Just because with containers -- apposed to with Conda packages themselves (also environments due to potentially shared inodes etc.) -- we have to store/download their dependencies exceedingly redundantly.

it has its own value [...] not shipping two different things. [...] So I would discourage to diverge both worlds too much.

Fair point! If storage and such is no big concern for us or the users, then I agree, consistency is desirable of course.

I think this will enable a new can of worms.

Can't argue with that :wink:.

epruesse commented 5 years ago

FYI: particularly large example is antismash

epruesse commented 5 years ago

W.r.t. stripping and .a and so on:

Personally, I don't see why we should not follow the approach all normal Linux distros follow: Everything needed only for building software (.a, .h, ...) goes into a -dev or -devel package (Debian/Redhat, respectively). Everything needed only to debug a problem goes into a -dbg package. Neither has a place in the containers. If you need to debug or build, go and install the packages. The container is for reproducible production use, and any building of software will require combining packages in a way that docker layering alone cannot do in any case.

Barring -dev and -dbg and -doc packages separating out things that are just bloat for many use cases, but too valuable to just toss, I'd say that at least in the containers we can drop those things.

No-one will try to build software in one of those containers. They lack gcc. If you start installing things, you might as well reinstall the package. So no need for .a and .h files.

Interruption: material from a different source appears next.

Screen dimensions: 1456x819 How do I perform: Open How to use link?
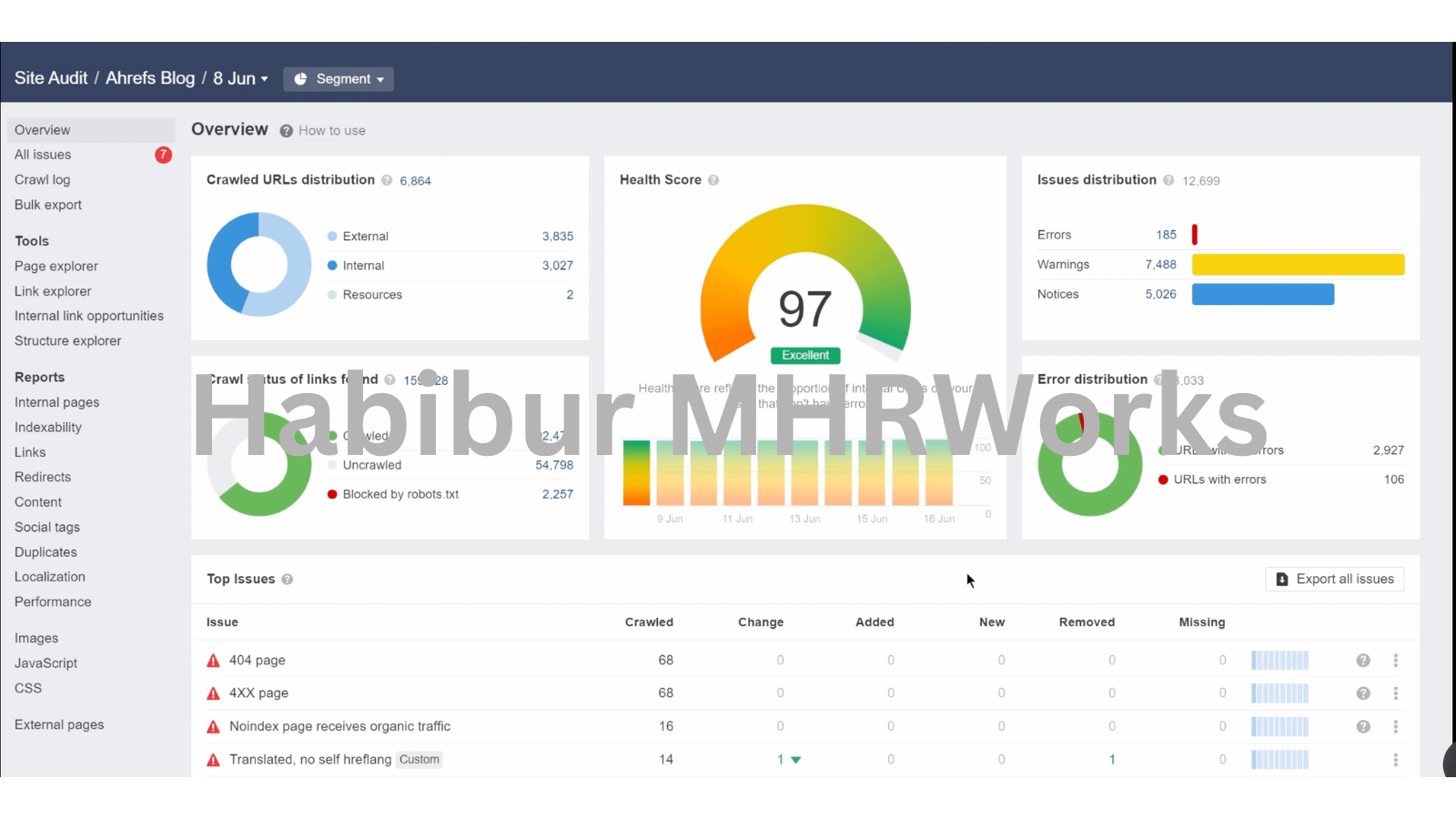[331, 131]
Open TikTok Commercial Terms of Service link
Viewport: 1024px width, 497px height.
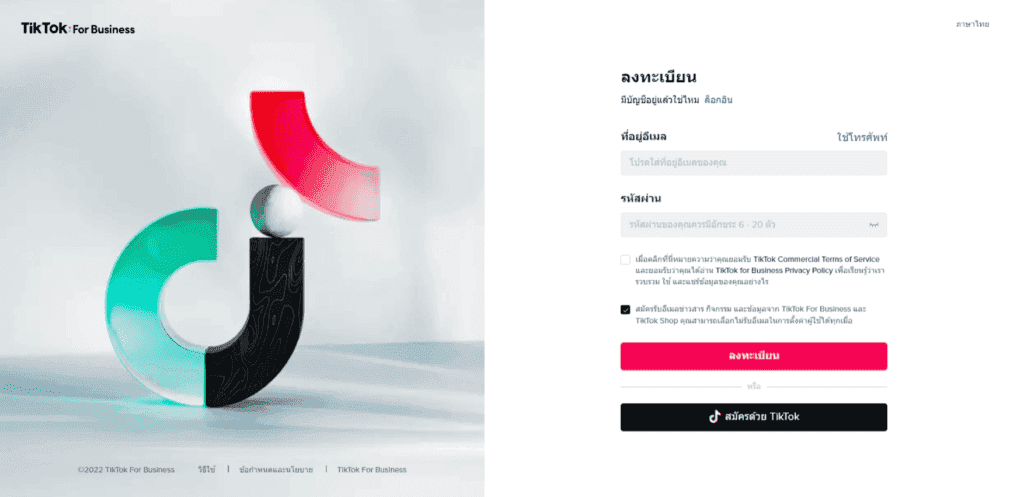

mbargull commented 5 years ago

FYI: particularly large example is antismash

Particularly large, yes, but not very representative since it's one of those "special cases" where the bulk of its size is due to multi-gigabyte database downloads in the post-link script. The usual "dead freight" of static libraries, debugging symbols, source files, etc., is only a smaller part for that container. I'm not saying it necessarily makes sense to put that data into the container, of course. It probably makes sense for that particular package to be split into:

```yaml package: name: antismash # alt: antismash-whatever-all-the-things ... requirements: run: - antismash-core version # or something other/better than "core" #alt: antismash - antismash-data version ... ``` ```yaml package: name: antismash-core # alt: antismash ... requirements: host: - ... run: - ... ... ``` ```yaml package: name: antismash-data ... requirements: host: - antismash version run: [] ... # + post-link script ``` (Assuming their database download only adds files and does not modify/clobber existing files.) (The `-data` package could then optionally be versioned differently, i.e., less often updated if the data changes more infrequently.)
epruesse commented 5 years ago

At least it does the download in post-install, not on the fly (creating a mess on a cluster trying to run it multiple times on first run... quast does that IIRC).